### Texto apresentado ###
Sunday, October 17, 2010

 

A luz



Quando a luz branca do sol encontra certa superfície, esta reflete-a e apresenta-se ao olhar que a vê como vermelha. Outra superfície reflete a mesma luz por forma a parecer consistentemente verde, ou amarela, azul, etc. A qualidade variada das superfícies pode refletir a mesma luz de modo a apresentar milhares de tonalidades, decorrentes de uma infinidade de misturas de cor. Virtualmente, existe um número infinito de cores. É impossível esgotar a paleta que resulta da mistura possível das cores base. No entanto, a fonte da revelação da infinita diversidade é a singular luz branca. A cor branca é a mãe de todas as cores existentes e possíveis. Um contem o infinito.

A poderosa energia-mãe que engendra e move o mundo e os seres, também se manifesta de variadísimas formas consoante os objectos e os seres que encontra, atravessa e com os quais se funde.
###
▸ **Questões a resolver**
a. Responda, com base no texto sobre a luz, às seguintes questões:
(i) Que cor é considerada a mãe de todas as cores existentes e possíveis?
(ii) Quantas cores existem virtualmente?
(iii) Consoante o quê se manifesta a energia-mãe de formas variadas?
b. Prossiga o texto sobre a luz a partir da sua última frase.
### Material fornecido ###
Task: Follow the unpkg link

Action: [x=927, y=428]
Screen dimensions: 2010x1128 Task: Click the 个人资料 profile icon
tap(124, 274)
###
▸ **Respostas por ordem**
a.
(i) A cor branca.
(ii) Um número infinito.
(iii) Consoante os objectos e os seres que encontra, atravessa e com os quais se funde.

b.
Manifesta-se como electricidade, magnetismo, forças nucleares, instintos, inteligência, emoções, etc.
Em cada cérebro animal, essa poderosa energia gera as sombras úteis à formação de uma visão de mundo adaptada aos objectivos desse animal – sobrevivência, reprodução e prazeres. Em cada cérebro humano também.
Essas sombras úteis, no caso dos humanos, têm tal verosimilhança que cada um acredita piamente na sua visão do mundo (e acha-a mais digna de crédito do que a dos outros). Aliás a nossa sugestibilidade é enorme - acreditamos tão facilmente nos cenários fantásticos e irracionais forjados durante o sono que jamais questionamos a realidade do sonho enquanto dura. Como questionaríamos a verdade da visão de mundo que temos quando acordados, onde tudo parece (e é) consistente e real (menos a nossa idéia disso)?

Viajamos pelo real, mas não guiados directamente por ele e sim por um mapa mental, tão magnífico e em permanente actualização que se substitui ao olhar directo. Mapa que nos ajuda e nos engana na mesma medida, impedindo-nos de (vi)ver realmente.

O real é quase insuportavelmente belo e luminoso. Talvez por isso tenhamos posto os óculos escuros da mente e habituados a eles, já não
podemos olhar o mundo directamente, a nú. E era a nossa única oportunidade.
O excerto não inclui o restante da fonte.